What the task asks -
In the copy, keep every word of the data below and none of its pictures.

Records to process -
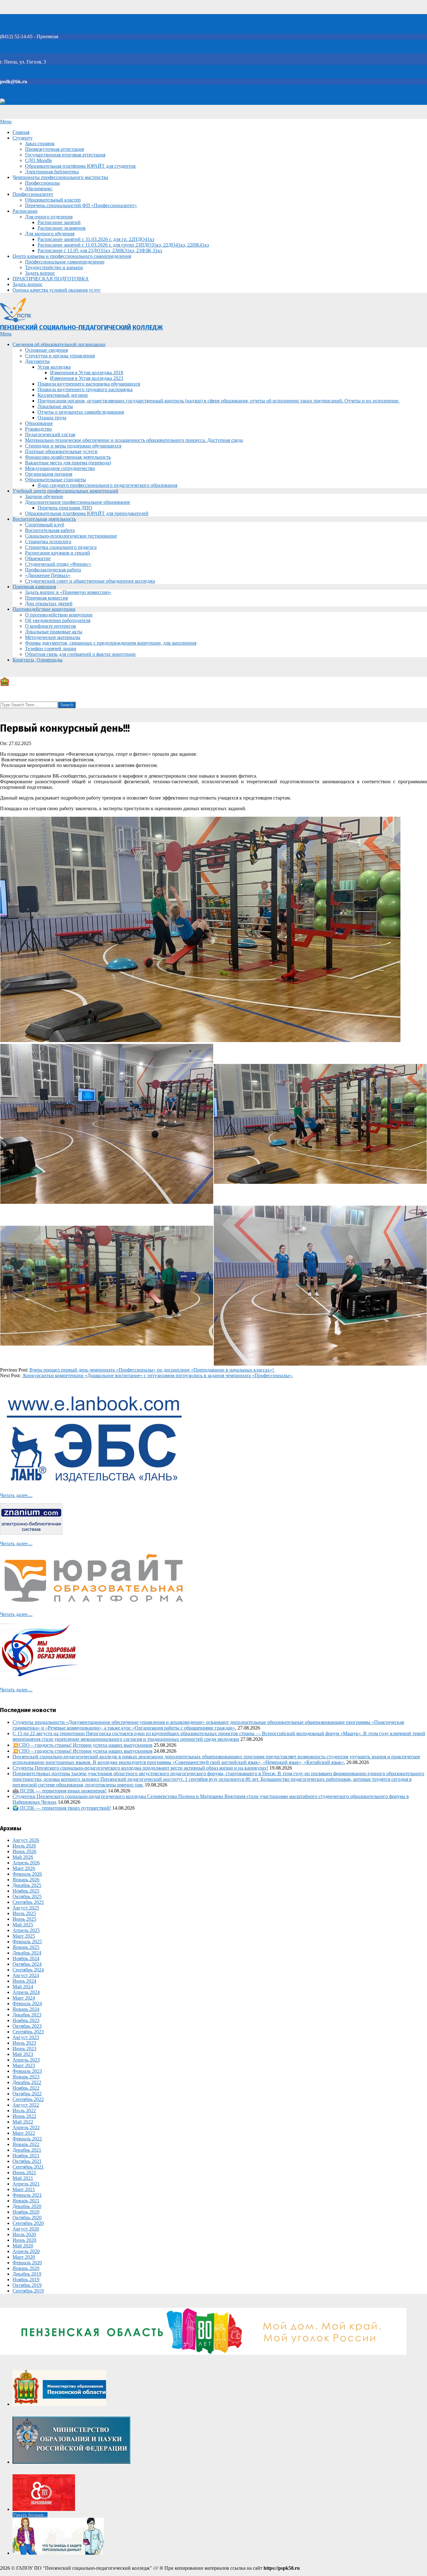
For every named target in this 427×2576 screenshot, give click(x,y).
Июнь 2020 (24, 2240)
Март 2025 (24, 1936)
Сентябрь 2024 (28, 1969)
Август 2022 (26, 2105)
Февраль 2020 (27, 2262)
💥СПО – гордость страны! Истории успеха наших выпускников (83, 1745)
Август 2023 (26, 2037)
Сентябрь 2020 (28, 2223)
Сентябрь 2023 (28, 2031)
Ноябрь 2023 (26, 2020)
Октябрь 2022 (27, 2093)
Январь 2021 (26, 2200)
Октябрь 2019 (27, 2285)
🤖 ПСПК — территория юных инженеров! (60, 1790)
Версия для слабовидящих (33, 102)
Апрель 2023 (26, 2059)
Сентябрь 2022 (28, 2099)
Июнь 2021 (24, 2172)
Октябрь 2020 (27, 2217)
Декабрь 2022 (27, 2082)
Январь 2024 (26, 2009)
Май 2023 (23, 2054)
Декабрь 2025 (27, 1885)
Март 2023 (24, 2065)
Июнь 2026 (24, 1851)
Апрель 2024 (26, 1992)
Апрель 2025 (26, 1930)
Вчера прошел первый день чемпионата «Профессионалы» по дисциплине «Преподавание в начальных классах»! (152, 1369)
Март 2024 (24, 1998)
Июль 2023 (24, 2043)
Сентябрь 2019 (28, 2290)
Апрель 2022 (26, 2127)
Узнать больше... (30, 2514)
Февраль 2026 (27, 1874)
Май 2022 (23, 2121)
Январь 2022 (26, 2144)
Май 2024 (23, 1986)
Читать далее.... (16, 1495)
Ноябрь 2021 (26, 2155)
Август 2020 (26, 2228)
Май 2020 (23, 2245)
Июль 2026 (24, 1845)
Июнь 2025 (24, 1919)
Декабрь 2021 (27, 2150)
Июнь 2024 (24, 1981)
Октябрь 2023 (27, 2026)
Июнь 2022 (24, 2116)
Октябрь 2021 (27, 2161)
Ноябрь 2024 (26, 1958)
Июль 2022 (24, 2110)
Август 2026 (26, 1840)
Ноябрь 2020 (26, 2212)
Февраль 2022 (27, 2138)
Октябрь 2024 (27, 1964)
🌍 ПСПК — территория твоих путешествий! (62, 1808)
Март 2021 (24, 2189)
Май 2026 (23, 1857)
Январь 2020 (26, 2268)
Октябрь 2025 (27, 1896)
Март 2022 (24, 2133)
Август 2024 (26, 1975)
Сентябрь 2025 (28, 1902)
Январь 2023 (26, 2076)
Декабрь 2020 (27, 2206)
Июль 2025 (24, 1913)
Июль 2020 (24, 2234)
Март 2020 (24, 2257)
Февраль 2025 (27, 1941)
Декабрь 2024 (27, 1952)
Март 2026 (24, 1868)
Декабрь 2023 (27, 2014)
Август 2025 (26, 1907)
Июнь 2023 (24, 2048)
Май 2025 (23, 1924)
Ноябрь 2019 (26, 2279)
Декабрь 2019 (27, 2274)
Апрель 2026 (26, 1862)
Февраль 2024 (27, 2003)
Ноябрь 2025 (26, 1891)
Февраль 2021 (27, 2195)
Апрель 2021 (26, 2183)
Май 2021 (23, 2178)
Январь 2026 (26, 1879)
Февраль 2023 (27, 2071)
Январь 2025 (26, 1947)
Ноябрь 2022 (26, 2088)
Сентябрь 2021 (28, 2167)
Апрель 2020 (26, 2251)
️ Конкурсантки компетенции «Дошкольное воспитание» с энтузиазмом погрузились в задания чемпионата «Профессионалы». (157, 1375)
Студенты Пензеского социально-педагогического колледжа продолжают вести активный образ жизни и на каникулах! (140, 1768)
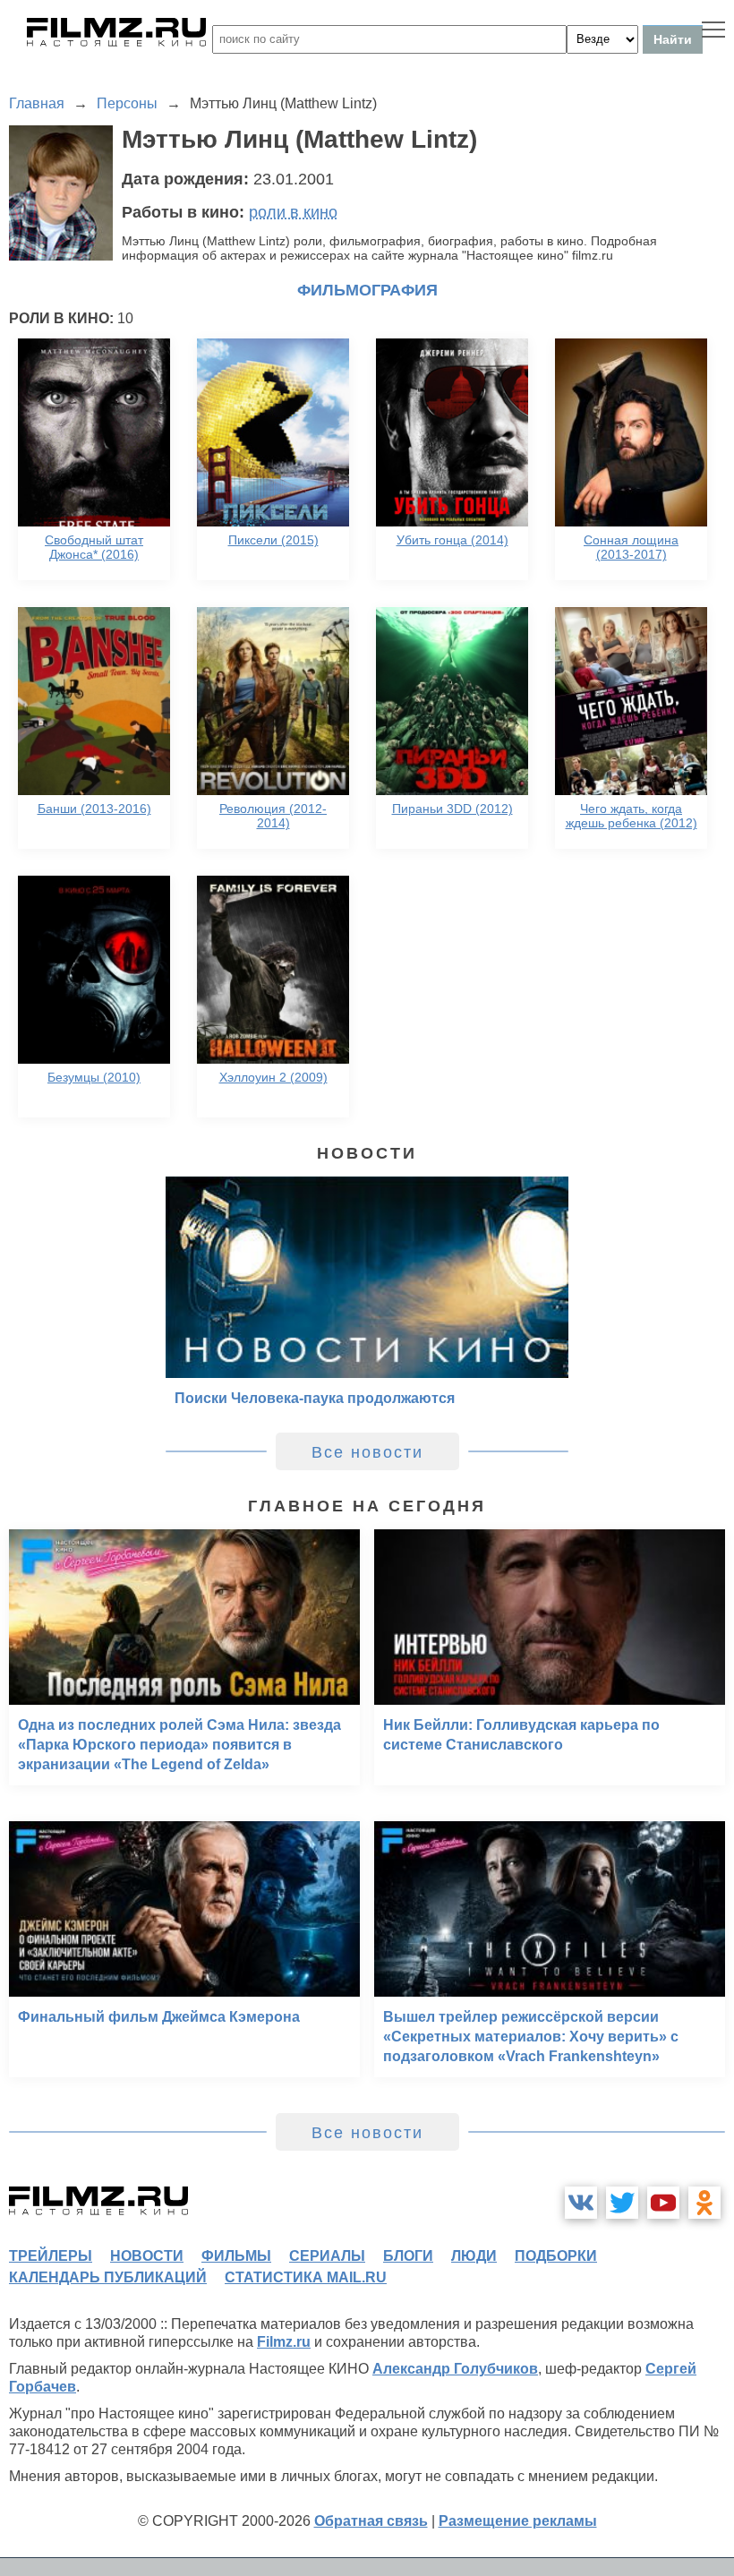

Answer area -
For every named target in this 427×2576 screenshot, give click(x,y).
Июнь 2020 (24, 2240)
Март 2025 (24, 1936)
Сентябрь 2024 (28, 1969)
Август 2022 (26, 2105)
Февраль 2020 (27, 2262)
💥СПО – гордость страны! Истории успеха наших выпускников (83, 1745)
Август 2023 (26, 2037)
Сентябрь 2020 (28, 2223)
Сентябрь 2023 (28, 2031)
Ноябрь 2023 (26, 2020)
Октябрь 2022 (27, 2093)
Январь 2021 (26, 2200)
Октябрь 2019 (27, 2285)
🤖 ПСПК — территория юных инженеров! (60, 1790)
Версия для слабовидящих (33, 102)
Апрель 2023 (26, 2059)
Сентябрь 2022 (28, 2099)
Июнь 2021 (24, 2172)
Октябрь 2020 (27, 2217)
Декабрь 2022 (27, 2082)
Январь 2024 (26, 2009)
Май 2023 (23, 2054)
Декабрь 2025 (27, 1885)
Март 2023 (24, 2065)
Июнь 2026 (24, 1851)
Апрель 2024 (26, 1992)
Апрель 2025 (26, 1930)
Вчера прошел первый день чемпионата «Профессионалы» по дисциплине «Преподавание в начальных классах»! (152, 1369)
Март 2024 (24, 1998)
Июль 2023 (24, 2043)
Сентябрь 2019 (28, 2290)
Апрель 2022 (26, 2127)
Узнать больше... (30, 2514)
Февраль 2026 (27, 1874)
Май 2022 (23, 2121)
Январь 2022 (26, 2144)
Май 2024 (23, 1986)
Читать далее.... (16, 1495)
Ноябрь 2021 (26, 2155)
Август 2020 (26, 2228)
Май 2020 (23, 2245)
Июль 2026 (24, 1845)
Июнь 2025 (24, 1919)
Декабрь 2021 (27, 2150)
Июнь 2024 (24, 1981)
Октябрь 2023 (27, 2026)
Июнь 2022 (24, 2116)
Октябрь 2021 (27, 2161)
Ноябрь 2024 (26, 1958)
Июль 2022 (24, 2110)
Август 2026 (26, 1840)
Ноябрь 2020 (26, 2212)
Февраль 2022 (27, 2138)
Октябрь 2024 (27, 1964)
🌍 ПСПК — территория твоих путешествий! (62, 1808)
Март 2021 (24, 2189)
Май 2026 (23, 1857)
Январь 2020 (26, 2268)
Октябрь 2025 (27, 1896)
Март 2022 (24, 2133)
Август 2024 (26, 1975)
Сентябрь 2025 (28, 1902)
Январь 2023 (26, 2076)
Декабрь 2020 (27, 2206)
Июль 2025 (24, 1913)
Июль 2020 (24, 2234)
Март 2020 (24, 2257)
Февраль 2025 (27, 1941)
Декабрь 2024 (27, 1952)
Март 2026 (24, 1868)
Декабрь 2023 (27, 2014)
Август 2025 (26, 1907)
Июнь 2023 (24, 2048)
Май 2025 (23, 1924)
Ноябрь 2019 (26, 2279)
Декабрь 2019 (27, 2274)
Апрель 2026 (26, 1862)
Февраль 2024 (27, 2003)
Ноябрь 2025 (26, 1891)
Февраль 2021 (27, 2195)
Апрель 2021 (26, 2183)
Май 2021 (23, 2178)
Январь 2026 (26, 1879)
Февраль 2023 (27, 2071)
Январь 2025 (26, 1947)
Ноябрь 2022 (26, 2088)
Сентябрь 2021 (28, 2167)
Апрель 2020 (26, 2251)
️ Конкурсантки компетенции «Дошкольное воспитание» с энтузиазмом погрузились в задания чемпионата «Профессионалы». (157, 1375)
Студенты Пензеского социально-педагогического колледжа продолжают вести активный образ жизни и на каникулах! (140, 1768)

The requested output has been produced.